This court thereafter granted plaintiff's Motion to Remand which was based upon a medical report in which plaintiff is diagnosed as having chronic obstructive lung disease. This court noted that there was no previous medical evidence in the record of a severe lung condition and that therefore the medical report raised new matter which bears upon the matter in dispute. The action was therefore remanded to the defendant Secretary. The Appeals Council remanded the case to an Administrative Law Judge, who considered the medical report which was the subject of the Motion to Remand and several other medical reports as well. The Administrative Law Judge thereafter made his Recommended Decision (Tr. 304-313) to the effect that plaintiff was entitled to a period of disability commencing April 17, 1973, and to disability insurance benefits, and that such disability ceased on February 2, 1977, thereby terminating plaintiff's entitlement to benefits at the close of April 1977. Plaintiff requested review of that decision by the Appeals Council (Tr. 302). Upon such review, the Appeals Council entered findings and conclusions and a final decision identical to that of the Administrative Law Judge.

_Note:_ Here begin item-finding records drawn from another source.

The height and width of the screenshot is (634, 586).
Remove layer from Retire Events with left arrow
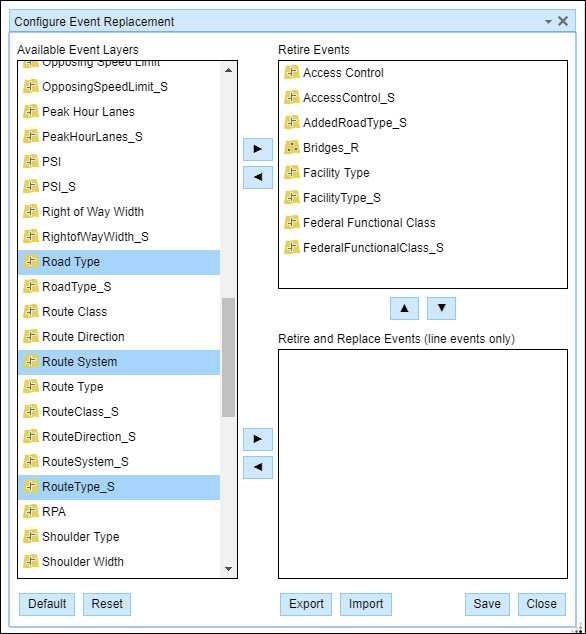click(x=258, y=177)
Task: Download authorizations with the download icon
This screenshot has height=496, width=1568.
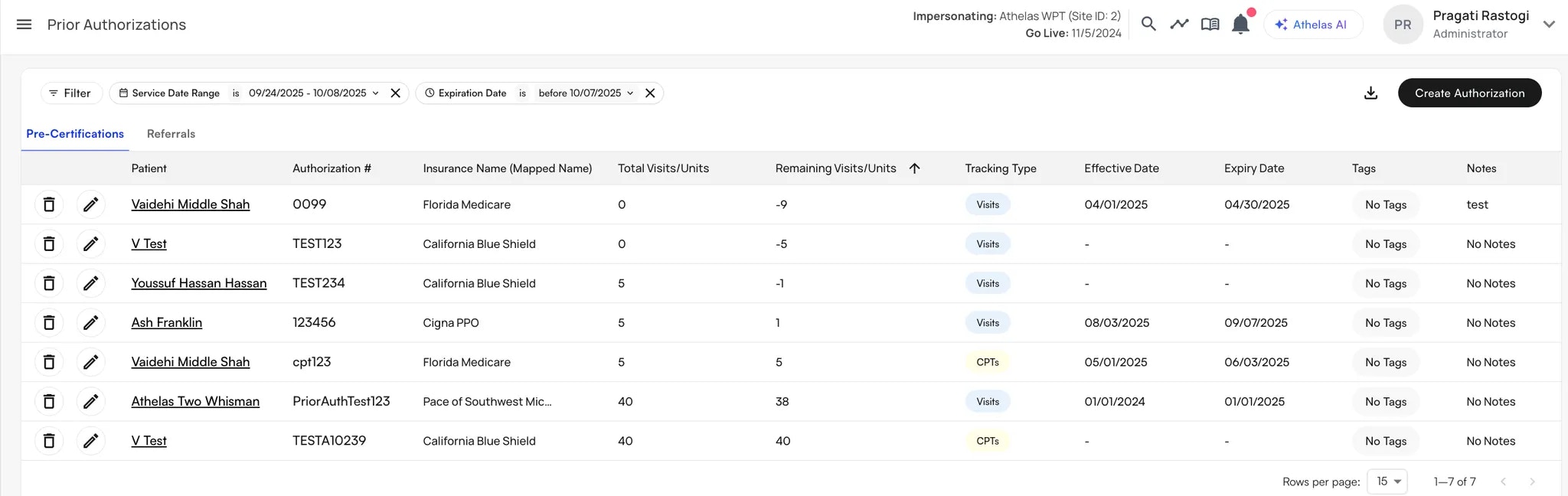Action: [1370, 93]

Plaintiff objected to this decision and filed his brief in support of reversal and continuation of disability insurance benefits, to which the defendant Secretary replied. The matter was thereafter submitted to the court for decision.

*862 A person claiming entitlement to Social Security disability insurance benefits has the burden of establishing that he was disabled on or before the date on which he last met the statutory earnings requirement. McMillin v. Gardner, 384 F.2d 596 (10th Cir. 1967); Stevens v. Mathews, 418 F. Supp. 881 (W.D.Okl.1976); Dicks v. Weinberger, 390 F. Supp. 600 (N.D.Okl.1974); See Johnson v. Finch, 437 F.2d 1321 (10th Cir. 1971). For the purposes of plaintiff's claims, "disability" means inability to engage in any substantial gainful activity by reason of any medically determinable physical or mental impairment which can be expected to result in death or has lasted or can be expected to last for a continuous period of not less than twelve months. 42 U.S.C. §§ 416(i)(1) and 423(d)(1)(A).

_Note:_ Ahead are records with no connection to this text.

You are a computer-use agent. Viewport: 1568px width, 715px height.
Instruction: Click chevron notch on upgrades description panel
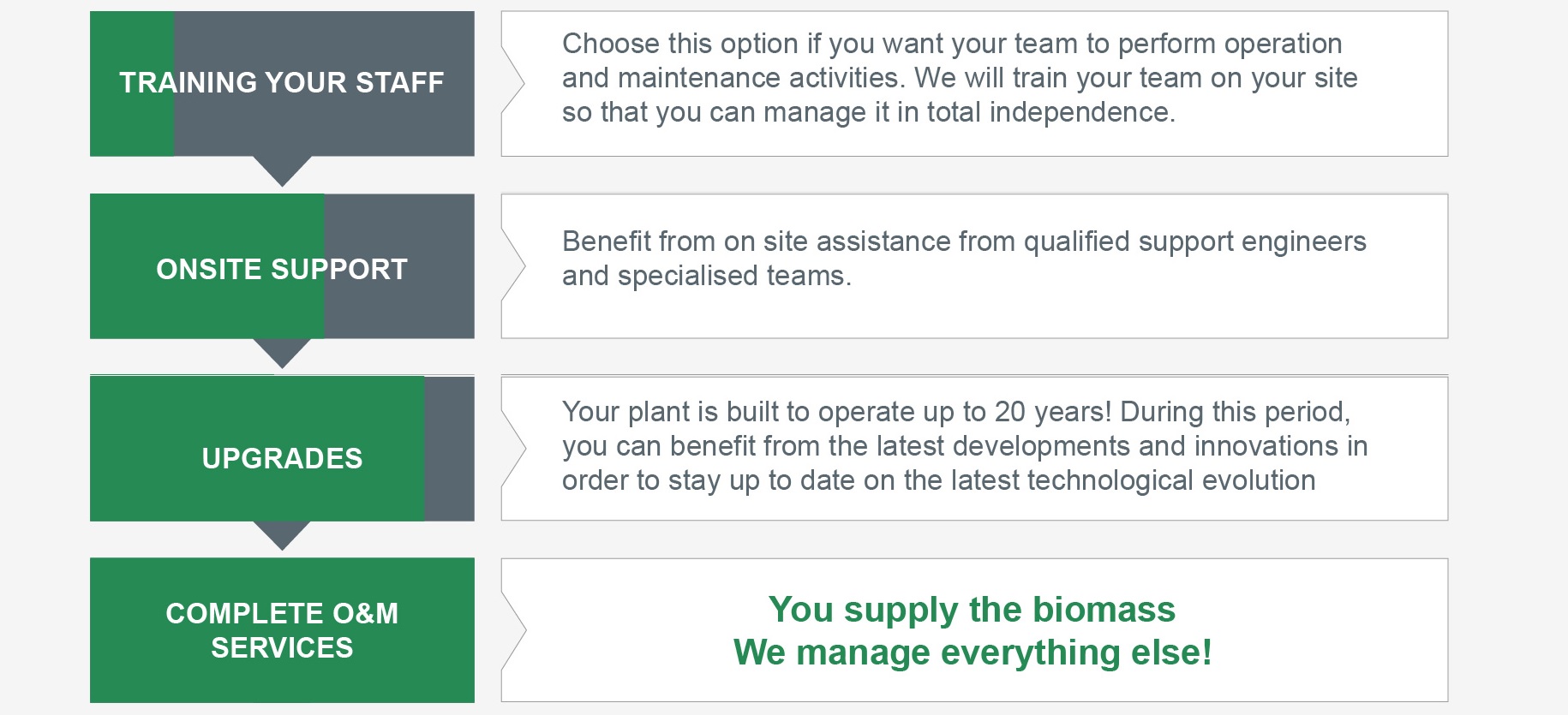[513, 448]
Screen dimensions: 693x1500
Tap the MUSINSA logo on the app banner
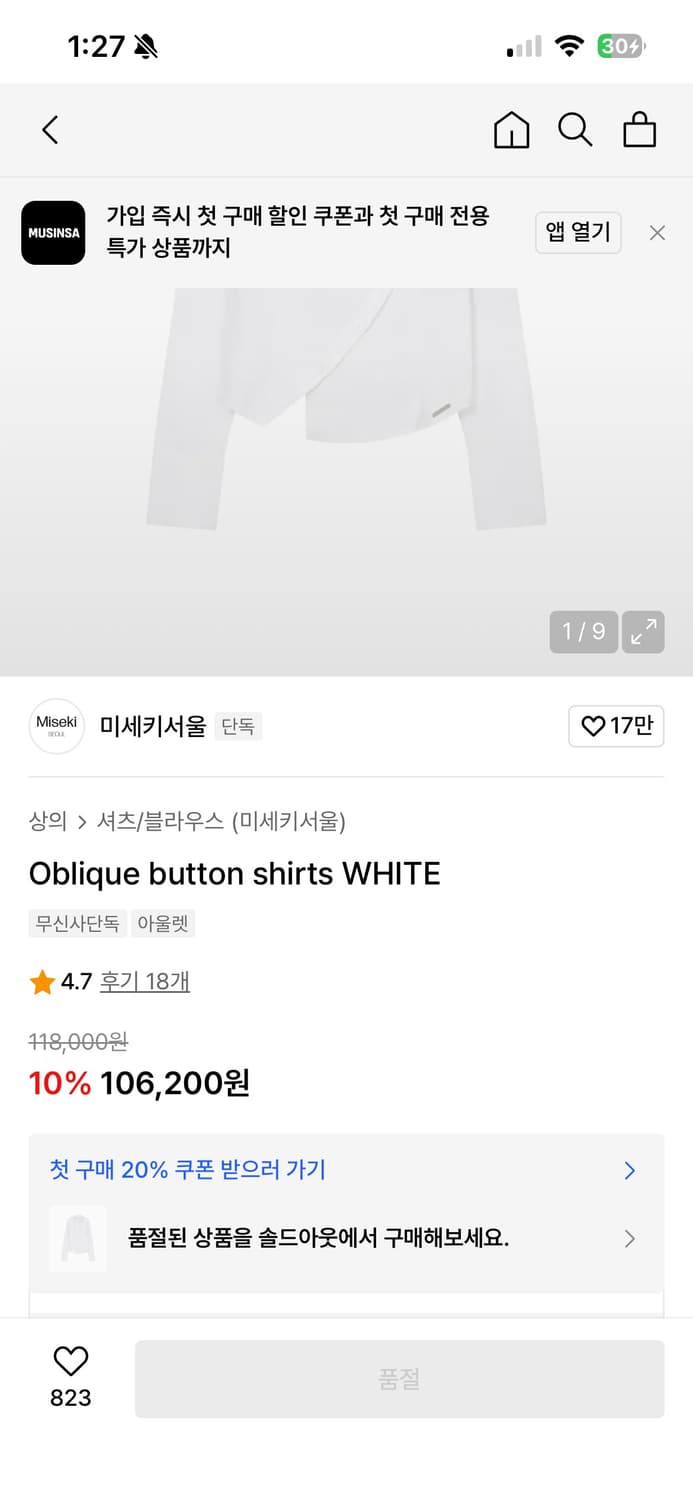(x=53, y=233)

The scope of the court's review authority is narrowly limited by 42 U.S.C. § 405(g). The Secretary's decision must be affirmed if supported by substantial evidence. Gardner v. Bishop, 362 F.2d 917 (10th Cir. 1966); Stevens v. Mathews, supra. Substantial evidence is more than a scintilla. It is such relevant evidence as a reasonable mind might accept as adequate to support a conclusion. Richardson v. Perales, 402 U.S. 389, 91 S. Ct. 1420, 28 L. Ed. 2d 842 (1971); Stevens v. Mathews, supra. However, substantial evidence is less than the weight of the evidence, and the possibility of drawing two inconsistent conclusions from the evidence does not prevent an administrative agency's finding from being supported by substantial evidence. Consolo v. Federal Maritime Commission, 383 U.S. 607, 86 S. Ct. 1018, 16 L. Ed. 2d 131 (1966); Stevens v. Mathews, supra.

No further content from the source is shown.